When [creating](../index.md#create) or [updating](../index.md#update) an endpoint, you can define:

* [Yandex Managed Service for Apache Kafka® cluster](#managed-service) connection or [custom installation](#on-premise) settings, including those based on Yandex Compute Cloud VMs. These are required parameters.
* [Advanced settings](#additional-settings).

### Managed Service for Apache Kafka® cluster {#managed-service}


{% note warning %}

To create or edit an endpoint of a managed database, you will need the [`managed-kafka.viewer`](../../../../managed-kafka/security/index.md#mkf-viewer) role or the primitive [`viewer`](../../../../iam/roles-reference.md#viewer) role for the folder the cluster of this managed database resides in.

{% endnote %}


Connection with the cluster specified in Yandex Cloud.

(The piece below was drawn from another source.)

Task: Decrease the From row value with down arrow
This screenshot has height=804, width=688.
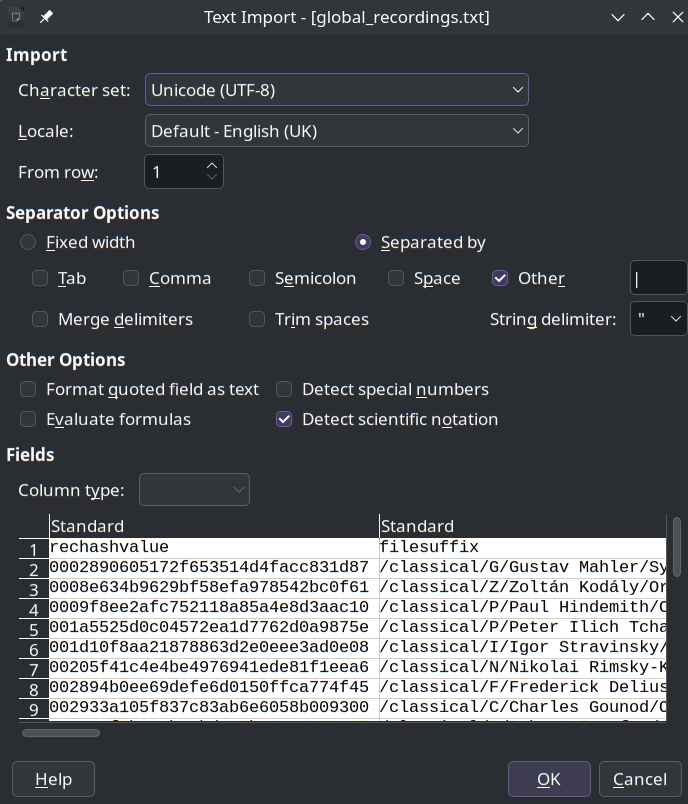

{% list tabs group=instructions %}

- Management console {#console}

    * **Connection type**: Select a cluster connection option:
    
      * **Self-managed**: Allows you to specify connection settings manually.
    
        Select **Managed Service for Apache Kafka cluster** as the installation type and configure these settings:
    
        * **Managed Service for Apache Kafka cluster**: Select the cluster to connect to.
        * **Authentication**: Select the connection type (`SASL` or `No authentication`).
          
          If you select `SASL`:
          
          * **Username**: Specify the name of the account, under which Data Transfer will connect to the topic.
          * **Password**: Enter the account password.
    
      * **Connection Manager**: Allows connecting to the cluster via [Yandex Connection Manager](../../../../metadata-hub/quickstart/connection-manager.md):
    
        * Select the folder with the Managed Service for Apache Kafka® cluster.
        * Select **Managed DB cluster** as the installation type and configure these settings:
    
          * **Cluster for Managed DB**: Select the cluster to connect to.
          * **Connection**: Select or create a connection in Connection Manager.
    
        {% note warning %}
        
        To use a connection from Connection Manager, the user must have [access permissions](../../../../metadata-hub/operations/connection-access.md) for this connection of `connection-manager.user` or higher.
        
        {% endnote %}
    
    * **Topic full name**: Specify the name of the topic to connect to.
    
    * **Security groups**: Select the cloud network to host the endpoint and security groups for network traffic.
      
      Thus, you will be able to apply the specified security group rules to the VMs and clusters in the selected network without changing the settings of these VMs and clusters. For more information, see [Networking in Yandex Data Transfer](../../../concepts/network.md).

- Terraform {#tf}

    * Endpoint type: `kafka_source`.

    * `security_groups`: [Security groups](../../../../vpc/concepts/security-groups.md) for network traffic.
    
       Security group rules apply to a transfer. They allow opening network access from the transfer VM to the cluster. For more information, see [Networking in Yandex Data Transfer](../../../concepts/network.md).
    
       Security groups must belong to the same network as the cluster.
    
       {% note info %}
       
       In Terraform, it is not required to specify a network for security groups.
       
       {% endnote %}
    
    
    * `connection.cluster_id`: ID of the cluster to connect to.
    
    * `auth`: Authentication method used to connect to broker hosts:
      
      * `sasl`: SASL authentication.
      * `no_auth`: Without authentication.
    
    * `topic_names`: Names of the topics to connect to.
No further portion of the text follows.